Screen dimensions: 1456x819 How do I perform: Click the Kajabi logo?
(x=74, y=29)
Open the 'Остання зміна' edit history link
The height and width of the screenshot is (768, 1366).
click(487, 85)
---+---
**Task to complete:** Exactly as it appears above, retype the material in full.

**Solution for this exercise:**
Screen dimensions: 1456x819 How do I perform: Click the Kajabi logo?
(x=74, y=29)
Open the 'Остання зміна' edit history link
The height and width of the screenshot is (768, 1366).
click(487, 85)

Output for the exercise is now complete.